Post#16 » by Icness » Wed May 21, 2008 1:52 pm
Uncapping the salaries will not have all that much of an impact. The players are alloted 60% of total league revenues--the NFLPA will not go lower than that and the owners won't go more than .5% higher. So league-wide, salaries are in effect capped. Some teams already spend a lot more than others and circumvent the cap with all sorts of maneuvering like front- or back-loaded signing bonuses, roster bonuses, non-guaranteed $$, etc. In short, if the Skins want to sign lots of big-ticket free agents to outrageous money, they pretty much already could.
The issue is with the lower-revenue clubs. I can absolutely guarantee you those clubs will not agree to any new CBA without some form of revenue sharing, and that more streams of revenue will get pooled into that than what currently constitutes league-wide revenue--think stadium naming rights, PSL sales, individual team contracts with local adverts, etc.

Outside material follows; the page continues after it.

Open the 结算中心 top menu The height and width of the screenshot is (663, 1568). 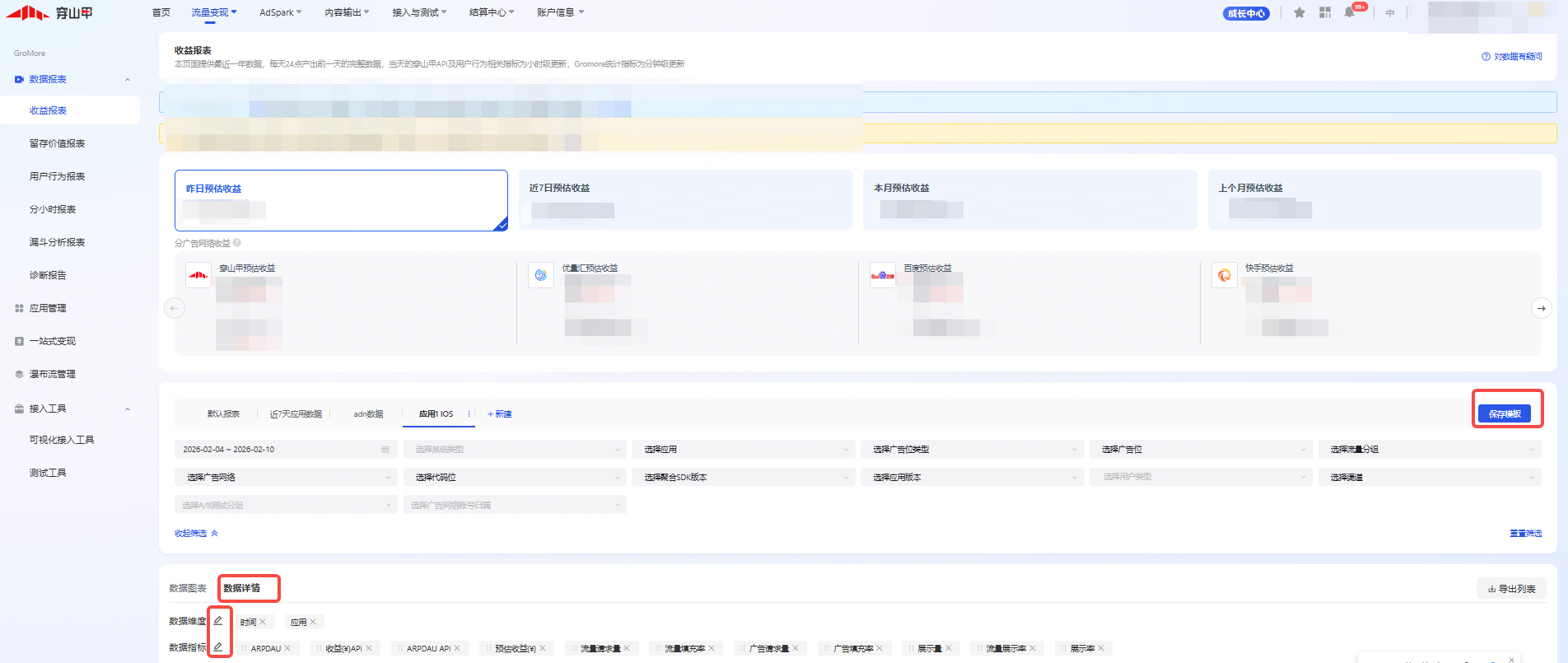[x=491, y=12]
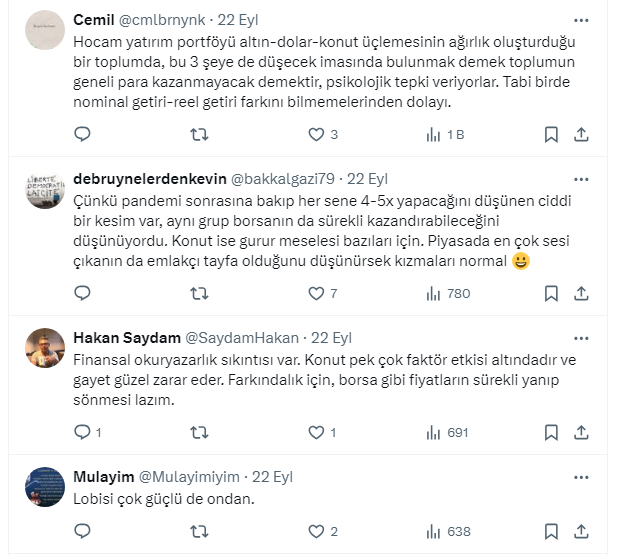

There are enough teams that fit into that boat (PIT, BUF, STL, GB, CIN, KC, ATL--which makes less $$ than any other team most years, NO, JAX, OAK, MIN) to make for a powerful voting bloc. And the NFLPA will certainly support their position, because that will help the rank-and-file veterans earn more $$ and have more security. So I wouldn't worry all that much about losing competitive balance that exists today. Uncapping it just puts more pressure on GMs to make better decisions. Don't forget teams will have more ability to retain their own FAs (each team will get two franchise tags and two transition tags for the 2010 season) and contract length goes from 4 years to 6 years before free agency.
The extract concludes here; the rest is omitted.